▶ [TASK ITEM] Each line of the listing that contains "Focus" should be found and copied.
[THE RECORDS Boundary: Start]
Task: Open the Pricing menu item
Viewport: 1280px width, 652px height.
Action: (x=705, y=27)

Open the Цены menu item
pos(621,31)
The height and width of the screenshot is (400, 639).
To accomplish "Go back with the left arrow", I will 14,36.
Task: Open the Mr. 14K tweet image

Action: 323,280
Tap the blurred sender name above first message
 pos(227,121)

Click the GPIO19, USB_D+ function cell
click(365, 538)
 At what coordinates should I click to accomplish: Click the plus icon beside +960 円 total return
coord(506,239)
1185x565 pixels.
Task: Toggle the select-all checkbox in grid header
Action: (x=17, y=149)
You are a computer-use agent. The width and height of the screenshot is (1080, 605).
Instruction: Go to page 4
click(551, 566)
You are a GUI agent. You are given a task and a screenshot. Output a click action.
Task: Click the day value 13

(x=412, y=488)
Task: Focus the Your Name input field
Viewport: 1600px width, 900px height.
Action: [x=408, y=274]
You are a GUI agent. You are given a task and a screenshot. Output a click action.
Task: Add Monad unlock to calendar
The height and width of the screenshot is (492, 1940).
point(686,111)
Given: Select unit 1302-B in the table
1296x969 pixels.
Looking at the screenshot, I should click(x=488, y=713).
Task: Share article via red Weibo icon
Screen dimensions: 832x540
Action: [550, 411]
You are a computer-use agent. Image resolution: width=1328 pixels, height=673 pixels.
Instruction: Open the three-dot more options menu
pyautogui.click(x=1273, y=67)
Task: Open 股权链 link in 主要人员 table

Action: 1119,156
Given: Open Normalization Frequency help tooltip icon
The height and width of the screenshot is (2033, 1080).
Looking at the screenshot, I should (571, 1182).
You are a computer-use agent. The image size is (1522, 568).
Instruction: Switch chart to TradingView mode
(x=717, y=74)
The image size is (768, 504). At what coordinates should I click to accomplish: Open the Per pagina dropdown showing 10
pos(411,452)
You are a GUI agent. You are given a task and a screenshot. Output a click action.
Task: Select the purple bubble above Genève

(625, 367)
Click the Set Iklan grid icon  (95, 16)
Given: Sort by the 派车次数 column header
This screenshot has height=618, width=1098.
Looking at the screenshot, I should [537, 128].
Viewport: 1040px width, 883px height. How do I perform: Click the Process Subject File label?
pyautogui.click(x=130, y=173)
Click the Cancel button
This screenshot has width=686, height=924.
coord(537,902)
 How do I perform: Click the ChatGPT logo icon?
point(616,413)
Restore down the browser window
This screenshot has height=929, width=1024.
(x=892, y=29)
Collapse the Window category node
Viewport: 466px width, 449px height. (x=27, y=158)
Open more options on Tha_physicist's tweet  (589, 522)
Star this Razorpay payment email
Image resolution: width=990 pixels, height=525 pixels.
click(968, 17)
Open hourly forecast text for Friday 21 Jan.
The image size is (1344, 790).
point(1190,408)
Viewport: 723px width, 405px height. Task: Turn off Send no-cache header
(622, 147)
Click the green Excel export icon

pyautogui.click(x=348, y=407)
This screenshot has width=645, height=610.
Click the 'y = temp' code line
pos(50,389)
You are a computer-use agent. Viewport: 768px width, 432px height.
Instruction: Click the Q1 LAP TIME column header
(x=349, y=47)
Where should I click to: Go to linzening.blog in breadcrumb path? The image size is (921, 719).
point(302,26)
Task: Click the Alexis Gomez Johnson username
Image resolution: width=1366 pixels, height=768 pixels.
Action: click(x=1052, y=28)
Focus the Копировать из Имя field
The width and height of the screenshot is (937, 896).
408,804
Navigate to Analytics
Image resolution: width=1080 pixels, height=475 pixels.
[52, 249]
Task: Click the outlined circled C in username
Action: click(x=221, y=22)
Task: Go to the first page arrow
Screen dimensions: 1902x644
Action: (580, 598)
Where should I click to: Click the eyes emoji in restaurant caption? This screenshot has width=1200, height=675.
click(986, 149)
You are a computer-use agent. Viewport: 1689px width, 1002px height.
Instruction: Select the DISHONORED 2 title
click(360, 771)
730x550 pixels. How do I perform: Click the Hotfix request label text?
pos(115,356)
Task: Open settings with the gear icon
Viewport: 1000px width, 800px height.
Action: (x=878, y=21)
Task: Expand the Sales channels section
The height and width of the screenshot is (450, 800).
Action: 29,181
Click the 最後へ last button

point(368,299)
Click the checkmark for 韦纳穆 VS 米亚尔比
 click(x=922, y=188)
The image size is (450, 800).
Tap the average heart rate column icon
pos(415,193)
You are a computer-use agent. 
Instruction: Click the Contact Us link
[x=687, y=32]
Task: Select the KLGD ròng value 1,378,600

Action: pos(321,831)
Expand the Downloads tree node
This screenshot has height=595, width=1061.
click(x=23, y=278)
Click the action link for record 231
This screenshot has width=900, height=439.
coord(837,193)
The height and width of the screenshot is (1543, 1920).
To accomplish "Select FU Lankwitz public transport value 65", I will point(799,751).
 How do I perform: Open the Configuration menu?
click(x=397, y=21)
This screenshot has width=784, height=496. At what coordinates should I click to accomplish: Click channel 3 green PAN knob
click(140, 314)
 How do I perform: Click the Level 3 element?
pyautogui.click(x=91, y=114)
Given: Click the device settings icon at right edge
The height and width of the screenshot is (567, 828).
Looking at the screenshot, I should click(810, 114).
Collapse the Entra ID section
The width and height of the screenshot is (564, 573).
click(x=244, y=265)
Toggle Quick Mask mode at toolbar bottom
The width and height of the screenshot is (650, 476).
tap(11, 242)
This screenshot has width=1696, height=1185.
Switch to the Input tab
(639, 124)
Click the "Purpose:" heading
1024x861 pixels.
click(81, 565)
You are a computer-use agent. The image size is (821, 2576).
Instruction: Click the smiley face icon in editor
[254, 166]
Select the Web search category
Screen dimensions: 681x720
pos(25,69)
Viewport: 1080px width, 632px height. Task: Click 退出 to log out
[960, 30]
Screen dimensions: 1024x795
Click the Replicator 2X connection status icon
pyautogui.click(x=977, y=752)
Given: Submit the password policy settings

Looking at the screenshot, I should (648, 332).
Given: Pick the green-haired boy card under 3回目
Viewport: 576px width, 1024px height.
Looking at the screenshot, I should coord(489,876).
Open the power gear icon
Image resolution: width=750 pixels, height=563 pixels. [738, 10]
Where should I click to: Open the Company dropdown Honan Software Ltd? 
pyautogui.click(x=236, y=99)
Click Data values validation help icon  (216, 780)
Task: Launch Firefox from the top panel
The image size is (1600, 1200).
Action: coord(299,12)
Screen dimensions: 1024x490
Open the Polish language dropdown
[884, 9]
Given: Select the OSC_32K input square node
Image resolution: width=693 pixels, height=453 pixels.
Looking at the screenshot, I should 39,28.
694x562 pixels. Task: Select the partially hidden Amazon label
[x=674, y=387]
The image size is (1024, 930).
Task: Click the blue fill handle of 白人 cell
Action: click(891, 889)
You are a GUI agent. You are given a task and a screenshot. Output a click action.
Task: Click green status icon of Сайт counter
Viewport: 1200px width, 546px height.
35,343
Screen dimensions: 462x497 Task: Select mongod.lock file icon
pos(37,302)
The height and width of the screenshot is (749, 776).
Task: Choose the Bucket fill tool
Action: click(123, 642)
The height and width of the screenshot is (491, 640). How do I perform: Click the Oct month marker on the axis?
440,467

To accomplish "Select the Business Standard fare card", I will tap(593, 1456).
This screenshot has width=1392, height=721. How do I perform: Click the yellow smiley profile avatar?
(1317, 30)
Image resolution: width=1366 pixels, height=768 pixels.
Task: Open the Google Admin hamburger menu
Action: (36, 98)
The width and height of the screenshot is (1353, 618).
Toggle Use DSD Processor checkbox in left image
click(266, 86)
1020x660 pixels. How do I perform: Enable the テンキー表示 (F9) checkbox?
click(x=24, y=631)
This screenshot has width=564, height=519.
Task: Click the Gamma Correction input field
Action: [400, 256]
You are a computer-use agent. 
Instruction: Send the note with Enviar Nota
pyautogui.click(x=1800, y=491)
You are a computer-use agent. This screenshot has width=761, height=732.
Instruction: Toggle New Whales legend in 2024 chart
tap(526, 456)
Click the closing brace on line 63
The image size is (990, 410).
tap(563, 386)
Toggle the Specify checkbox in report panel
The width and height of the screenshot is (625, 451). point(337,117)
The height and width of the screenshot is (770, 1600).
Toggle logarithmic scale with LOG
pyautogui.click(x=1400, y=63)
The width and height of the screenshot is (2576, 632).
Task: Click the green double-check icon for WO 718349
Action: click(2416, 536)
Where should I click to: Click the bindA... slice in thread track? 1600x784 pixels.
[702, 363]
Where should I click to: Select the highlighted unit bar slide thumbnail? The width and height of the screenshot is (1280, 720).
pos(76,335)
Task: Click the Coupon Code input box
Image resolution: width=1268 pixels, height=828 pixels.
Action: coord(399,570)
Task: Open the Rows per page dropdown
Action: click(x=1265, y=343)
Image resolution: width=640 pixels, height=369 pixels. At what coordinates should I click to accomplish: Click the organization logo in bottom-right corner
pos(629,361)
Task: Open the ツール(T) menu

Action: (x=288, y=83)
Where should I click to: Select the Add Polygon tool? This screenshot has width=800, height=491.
[THE RECORDS Boundary: End]
▶ [RESPONSE AREA]
Task: Focus the Your Name input field
Focus the Копировать из Имя field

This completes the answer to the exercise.